◆ Task objective ◆
In the data from the line containing "At what (x,y)" through the end, inclusive, change "screenshot" to "image" and write out those lines again with nothing else altered. Leave the pictures out of your answer.

Stored items:
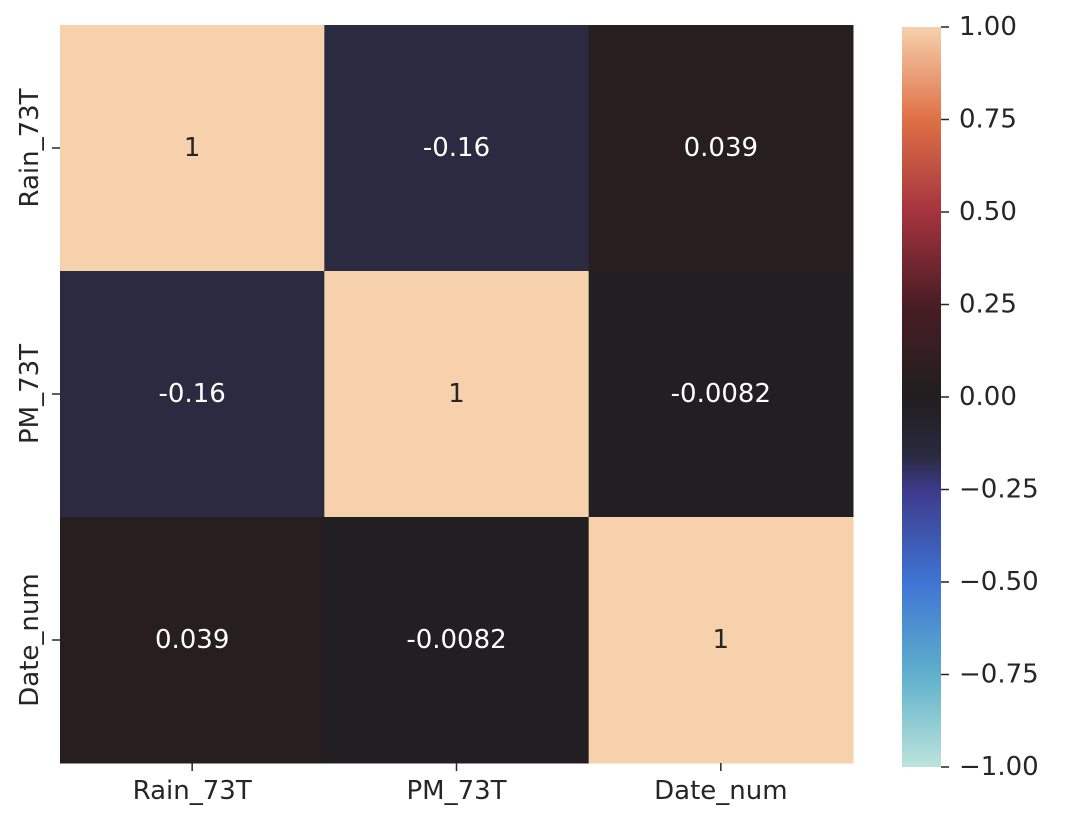 Image resolution: width=1070 pixels, height=840 pixels. What do you see at coordinates (999, 490) in the screenshot?
I see `colorbar-tick-label: −0.25` at bounding box center [999, 490].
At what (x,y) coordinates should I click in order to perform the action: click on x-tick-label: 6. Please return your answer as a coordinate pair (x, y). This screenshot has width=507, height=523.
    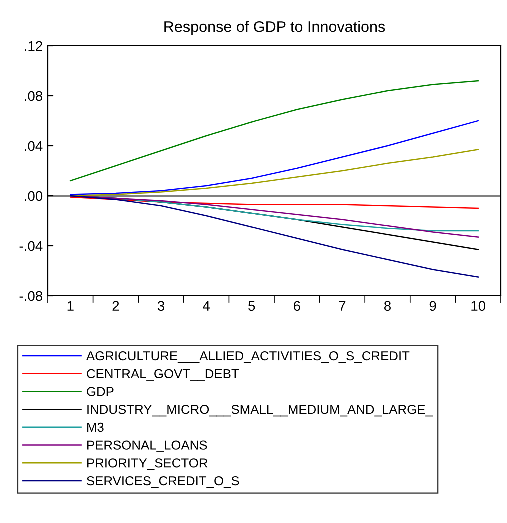
    Looking at the image, I should click on (297, 306).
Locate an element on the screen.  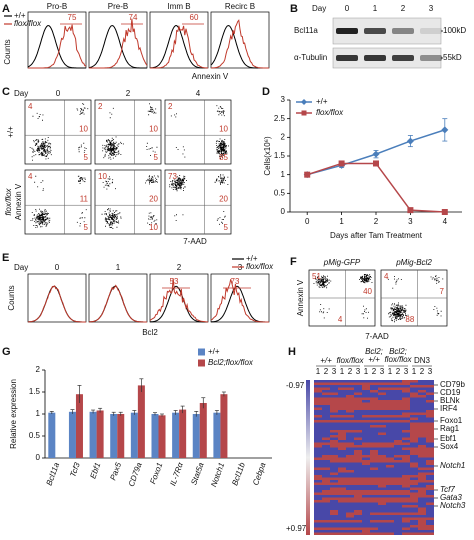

◆ Answer box ◆
At what (x,y) coordinates should I click in order to perform the action: click on x-tick-label: 6. Please return your answer as a coordinate pair (x, y). This image has width=507, height=523.
    Looking at the image, I should click on (297, 306).
Locate an element on the screen.  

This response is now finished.